(TNS) – Fresno State opened in 1911 as the what was then called Fresno State Normal School. Today it is officially called California State University, Fresno.
Whatever its name, there is no doubt that the university has played in its 111-year history in advancing education in the San Joaquin Valley.
Students with an agriculture degree go directly to work on area farms and related businesses. It’s a similar story for freshman teachers graduating from the Kremen School of Education who become teachers in local districts, and for entrepreneurs at the Craig School of Business starting new businesses.
In fact, 80% of today’s proud Bulldog graduates stay in the Valley, says university president Saúl Jiménez-Sandoval.
The university has 2,500 employees. Beyond direct employment, there is the wider impact of the purchase of goods and services. During the 2018-19 school year, officials said Fresno State-related activity supported 11,142 jobs, $438.9 million in labor income and $1.3 billion in industrial activity, and contributed $81.2 million in state and local tax revenue, according to the report, The impact of California State University.
Yet, for all its crucial importance to the region, as part of national education, Fresno State is considered a regional university. In terms of federal funding, it ranks below research universities and land-grant colleges.

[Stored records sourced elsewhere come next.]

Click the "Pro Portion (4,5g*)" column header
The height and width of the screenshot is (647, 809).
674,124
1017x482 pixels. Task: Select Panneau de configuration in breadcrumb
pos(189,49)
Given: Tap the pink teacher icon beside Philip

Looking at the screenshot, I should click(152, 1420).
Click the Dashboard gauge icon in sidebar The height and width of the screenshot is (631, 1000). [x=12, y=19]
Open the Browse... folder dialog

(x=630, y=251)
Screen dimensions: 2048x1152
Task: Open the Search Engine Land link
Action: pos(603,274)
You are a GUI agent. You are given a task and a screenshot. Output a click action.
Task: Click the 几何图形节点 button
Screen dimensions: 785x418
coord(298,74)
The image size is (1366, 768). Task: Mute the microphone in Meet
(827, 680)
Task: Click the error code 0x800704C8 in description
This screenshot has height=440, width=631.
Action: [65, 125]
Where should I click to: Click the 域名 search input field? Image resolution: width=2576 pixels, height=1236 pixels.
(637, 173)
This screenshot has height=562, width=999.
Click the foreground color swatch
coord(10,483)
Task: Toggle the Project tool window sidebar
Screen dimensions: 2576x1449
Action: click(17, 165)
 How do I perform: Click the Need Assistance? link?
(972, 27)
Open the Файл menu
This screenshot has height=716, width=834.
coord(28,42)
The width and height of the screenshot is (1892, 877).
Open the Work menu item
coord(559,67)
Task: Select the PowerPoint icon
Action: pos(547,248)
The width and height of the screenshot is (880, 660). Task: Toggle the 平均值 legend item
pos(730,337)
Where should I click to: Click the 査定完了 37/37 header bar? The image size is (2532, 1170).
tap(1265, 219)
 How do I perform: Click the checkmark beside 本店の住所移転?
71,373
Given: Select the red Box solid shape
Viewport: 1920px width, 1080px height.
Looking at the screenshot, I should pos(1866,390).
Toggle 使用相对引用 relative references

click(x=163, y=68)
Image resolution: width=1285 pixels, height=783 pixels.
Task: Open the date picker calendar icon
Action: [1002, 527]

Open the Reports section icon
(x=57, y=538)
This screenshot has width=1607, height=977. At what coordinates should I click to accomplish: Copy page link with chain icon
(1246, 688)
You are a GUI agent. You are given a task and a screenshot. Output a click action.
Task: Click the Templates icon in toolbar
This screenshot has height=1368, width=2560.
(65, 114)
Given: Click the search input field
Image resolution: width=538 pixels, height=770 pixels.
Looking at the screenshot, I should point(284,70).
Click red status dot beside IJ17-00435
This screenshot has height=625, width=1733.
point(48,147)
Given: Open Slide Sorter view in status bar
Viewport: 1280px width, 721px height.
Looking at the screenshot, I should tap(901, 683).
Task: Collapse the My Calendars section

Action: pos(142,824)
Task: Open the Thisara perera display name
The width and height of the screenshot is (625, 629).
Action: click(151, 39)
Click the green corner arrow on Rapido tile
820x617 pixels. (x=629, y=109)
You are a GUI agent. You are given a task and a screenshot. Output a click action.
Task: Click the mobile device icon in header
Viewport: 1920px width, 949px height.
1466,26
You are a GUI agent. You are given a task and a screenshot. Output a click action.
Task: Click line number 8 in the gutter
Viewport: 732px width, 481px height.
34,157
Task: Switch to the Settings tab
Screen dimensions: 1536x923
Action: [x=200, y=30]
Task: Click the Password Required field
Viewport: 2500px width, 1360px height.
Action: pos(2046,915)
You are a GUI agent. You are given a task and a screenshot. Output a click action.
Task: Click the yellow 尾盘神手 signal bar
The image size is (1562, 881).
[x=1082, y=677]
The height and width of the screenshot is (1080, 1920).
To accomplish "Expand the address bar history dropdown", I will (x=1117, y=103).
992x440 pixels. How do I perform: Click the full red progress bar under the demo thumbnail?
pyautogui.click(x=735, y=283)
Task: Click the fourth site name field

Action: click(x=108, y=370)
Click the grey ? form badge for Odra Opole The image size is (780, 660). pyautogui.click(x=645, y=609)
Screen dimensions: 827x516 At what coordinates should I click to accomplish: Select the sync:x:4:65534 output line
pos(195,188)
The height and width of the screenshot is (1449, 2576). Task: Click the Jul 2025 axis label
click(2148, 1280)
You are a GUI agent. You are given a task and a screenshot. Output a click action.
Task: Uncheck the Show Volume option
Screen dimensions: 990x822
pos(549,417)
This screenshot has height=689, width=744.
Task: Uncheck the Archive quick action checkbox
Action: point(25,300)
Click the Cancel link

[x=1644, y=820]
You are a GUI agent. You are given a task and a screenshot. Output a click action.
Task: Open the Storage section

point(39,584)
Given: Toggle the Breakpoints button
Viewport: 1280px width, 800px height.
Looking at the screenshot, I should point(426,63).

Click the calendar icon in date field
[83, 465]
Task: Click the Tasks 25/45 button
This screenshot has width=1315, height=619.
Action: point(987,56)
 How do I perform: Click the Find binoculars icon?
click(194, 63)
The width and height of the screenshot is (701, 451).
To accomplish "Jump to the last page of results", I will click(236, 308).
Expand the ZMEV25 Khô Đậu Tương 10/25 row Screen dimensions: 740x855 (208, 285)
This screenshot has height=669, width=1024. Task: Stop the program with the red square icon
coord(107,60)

Jim Costa hopes to change that a bit. Longtime Democratic congressman from Fresno, he co-sponsored a bill, HR 8688, this would provide grants of between $25 million and $50 million to regional universities like Fresno State.
Grants could be used to improve public health services, provide start-up funding for new businesses, expand local internet service, repair major public and university buildings, and create job training and apprenticeship programs to bring people to work.
These ideas parallel those of a 2021 study from the Brookings Institution. His key point was that a great way to support struggling communities emerging from the COVID pandemic is to strengthen not large research institutions, like UC Berkeley, but mid-level schools such as the State of Fresno.
Costa is smart to recognize this and seize the moment.
For years, Fresno has struggled with high unemployment, low wages, poor public health, and a host of other social ills that point to its “distressed” reality.
Enter Costa’s HR 8688. This would create a special designation to target new funds to regional universities so they can stimulate economic opportunity in their communities.
In California, in addition to Fresno State, Costa’s bill would provide funding to Cal State Los Angeles, San Diego State, and Cal Poly Pomona.
“As an alumnus and former Fresno State Bulldog, I am proud to introduce this groundbreaking legislation that could provide significant investments to strengthen our regional economy and create new opportunities for Valley residents to prosper” , Costa said. in his announcement about the bill.
Fresno State officials said they will use additional funds to invest in “high market demand” disciplines, including business and entrepreneurship, education, social work, nursing , engineering, agriculture and criminology.
Strengthening Fresno State programs and infrastructure will also help protect the valley from economic downturns. According to the Brookings report, regional universities “support regional economic resilience during downturns and other economic shocks.”
Brookings said new research reveals that the presence of regional universities has helped local communities better manage declining manufacturing (think factories in the Midwest) and declining oil and coal production (think the Kentucky Mining).
Agriculture in the valley is an economic powerhouse, but it faces major challenges related to water availability due to drought and pumping restrictions due to state law. Valley farming will surely remain the flagship industry it is today. But it’s good to know that Fresno State will continue long into the future.
The other Valley congressmen — Republicans David Valadao of Hanford and Connie Conway of Tulare — are expected to support Costa’s bill without delay or political reservation. House GOP Leader Kevin McCarthy of Bakersfield, who will likely represent Clovis next year, is also expected to back him.
That’s about as bipartisan as a bill can get. After all, what’s good for Fresno State is good for the Valley.
©2022 The Fresno Bee. Distributed by Tribune Content Agency, LLC.